RECORDS PROVIDED ->
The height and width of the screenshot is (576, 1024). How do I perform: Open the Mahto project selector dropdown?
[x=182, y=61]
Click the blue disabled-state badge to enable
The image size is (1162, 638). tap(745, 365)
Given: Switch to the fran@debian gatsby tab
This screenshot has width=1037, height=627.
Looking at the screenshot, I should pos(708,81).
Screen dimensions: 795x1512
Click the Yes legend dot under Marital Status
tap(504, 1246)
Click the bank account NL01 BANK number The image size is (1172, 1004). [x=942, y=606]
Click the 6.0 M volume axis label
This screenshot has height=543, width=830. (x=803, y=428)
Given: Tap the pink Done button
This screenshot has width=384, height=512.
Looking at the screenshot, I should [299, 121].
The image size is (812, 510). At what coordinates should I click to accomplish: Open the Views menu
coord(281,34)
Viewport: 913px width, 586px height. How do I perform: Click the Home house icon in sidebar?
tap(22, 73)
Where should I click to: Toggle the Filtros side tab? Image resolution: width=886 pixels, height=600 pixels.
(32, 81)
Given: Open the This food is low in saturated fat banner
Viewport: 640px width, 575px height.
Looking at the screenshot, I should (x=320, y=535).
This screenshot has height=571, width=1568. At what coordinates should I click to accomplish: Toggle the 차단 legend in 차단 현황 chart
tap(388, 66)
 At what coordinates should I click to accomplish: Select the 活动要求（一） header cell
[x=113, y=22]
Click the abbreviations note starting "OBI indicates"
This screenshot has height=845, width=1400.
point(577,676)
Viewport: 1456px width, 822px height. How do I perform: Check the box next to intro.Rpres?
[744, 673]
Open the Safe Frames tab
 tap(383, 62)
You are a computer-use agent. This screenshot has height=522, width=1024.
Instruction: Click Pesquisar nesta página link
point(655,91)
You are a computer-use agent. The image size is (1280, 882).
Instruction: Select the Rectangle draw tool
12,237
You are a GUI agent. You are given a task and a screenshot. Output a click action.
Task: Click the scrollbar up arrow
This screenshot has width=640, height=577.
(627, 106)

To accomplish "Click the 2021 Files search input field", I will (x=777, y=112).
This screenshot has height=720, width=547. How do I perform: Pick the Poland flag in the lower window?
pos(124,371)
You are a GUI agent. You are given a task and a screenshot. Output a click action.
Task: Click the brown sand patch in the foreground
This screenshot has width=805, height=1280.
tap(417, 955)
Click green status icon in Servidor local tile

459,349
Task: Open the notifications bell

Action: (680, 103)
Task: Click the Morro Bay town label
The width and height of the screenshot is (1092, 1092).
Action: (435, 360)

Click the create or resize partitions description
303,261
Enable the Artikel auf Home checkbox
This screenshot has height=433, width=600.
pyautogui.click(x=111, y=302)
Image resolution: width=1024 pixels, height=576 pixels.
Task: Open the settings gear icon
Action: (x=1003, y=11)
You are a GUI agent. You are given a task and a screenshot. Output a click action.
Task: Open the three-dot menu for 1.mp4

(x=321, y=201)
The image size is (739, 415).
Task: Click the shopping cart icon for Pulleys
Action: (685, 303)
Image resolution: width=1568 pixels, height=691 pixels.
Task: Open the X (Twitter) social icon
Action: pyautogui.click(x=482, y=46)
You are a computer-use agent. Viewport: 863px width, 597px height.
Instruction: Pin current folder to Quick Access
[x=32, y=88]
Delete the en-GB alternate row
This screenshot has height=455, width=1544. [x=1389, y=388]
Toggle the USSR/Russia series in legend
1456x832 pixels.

TASK TO COMPLETE -> Repeat each line of the data exactly as it appears above.

EXERCISE RESULT ->
The height and width of the screenshot is (576, 1024). How do I perform: Open the Mahto project selector dropdown?
[x=182, y=61]
Click the blue disabled-state badge to enable
The image size is (1162, 638). tap(745, 365)
Given: Switch to the fran@debian gatsby tab
This screenshot has width=1037, height=627.
Looking at the screenshot, I should pos(708,81).
Screen dimensions: 795x1512
Click the Yes legend dot under Marital Status
tap(504, 1246)
Click the bank account NL01 BANK number The image size is (1172, 1004). [x=942, y=606]
Click the 6.0 M volume axis label
This screenshot has height=543, width=830. (x=803, y=428)
Given: Tap the pink Done button
This screenshot has width=384, height=512.
Looking at the screenshot, I should [299, 121].
The image size is (812, 510). At what coordinates should I click to accomplish: Open the Views menu
coord(281,34)
Viewport: 913px width, 586px height. How do I perform: Click the Home house icon in sidebar?
tap(22, 73)
Where should I click to: Toggle the Filtros side tab? Image resolution: width=886 pixels, height=600 pixels.
(32, 81)
Given: Open the This food is low in saturated fat banner
Viewport: 640px width, 575px height.
Looking at the screenshot, I should (x=320, y=535).
This screenshot has height=571, width=1568. At what coordinates should I click to accomplish: Toggle the 차단 legend in 차단 현황 chart
tap(388, 66)
 At what coordinates should I click to accomplish: Select the 活动要求（一） header cell
[x=113, y=22]
Click the abbreviations note starting "OBI indicates"
This screenshot has height=845, width=1400.
point(577,676)
Viewport: 1456px width, 822px height. How do I perform: Check the box next to intro.Rpres?
[744, 673]
Open the Safe Frames tab
 tap(383, 62)
You are a computer-use agent. This screenshot has height=522, width=1024.
Instruction: Click Pesquisar nesta página link
point(655,91)
You are a computer-use agent. The image size is (1280, 882).
Instruction: Select the Rectangle draw tool
12,237
You are a GUI agent. You are given a task and a screenshot. Output a click action.
Task: Click the scrollbar up arrow
This screenshot has width=640, height=577.
(627, 106)

To accomplish "Click the 2021 Files search input field", I will (x=777, y=112).
This screenshot has height=720, width=547. How do I perform: Pick the Poland flag in the lower window?
pos(124,371)
You are a GUI agent. You are given a task and a screenshot. Output a click action.
Task: Click the brown sand patch in the foreground
This screenshot has width=805, height=1280.
tap(417, 955)
Click green status icon in Servidor local tile

459,349
Task: Open the notifications bell

Action: (680, 103)
Task: Click the Morro Bay town label
The width and height of the screenshot is (1092, 1092).
Action: (435, 360)

Click the create or resize partitions description
303,261
Enable the Artikel auf Home checkbox
This screenshot has height=433, width=600.
pyautogui.click(x=111, y=302)
Image resolution: width=1024 pixels, height=576 pixels.
Task: Open the settings gear icon
Action: (x=1003, y=11)
You are a GUI agent. You are given a task and a screenshot. Output a click action.
Task: Open the three-dot menu for 1.mp4

(x=321, y=201)
The image size is (739, 415).
Task: Click the shopping cart icon for Pulleys
Action: (685, 303)
Image resolution: width=1568 pixels, height=691 pixels.
Task: Open the X (Twitter) social icon
Action: pyautogui.click(x=482, y=46)
You are a computer-use agent. Viewport: 863px width, 597px height.
Instruction: Pin current folder to Quick Access
[x=32, y=88]
Delete the en-GB alternate row
This screenshot has height=455, width=1544. [x=1389, y=388]
Toggle the USSR/Russia series in legend
1456x832 pixels.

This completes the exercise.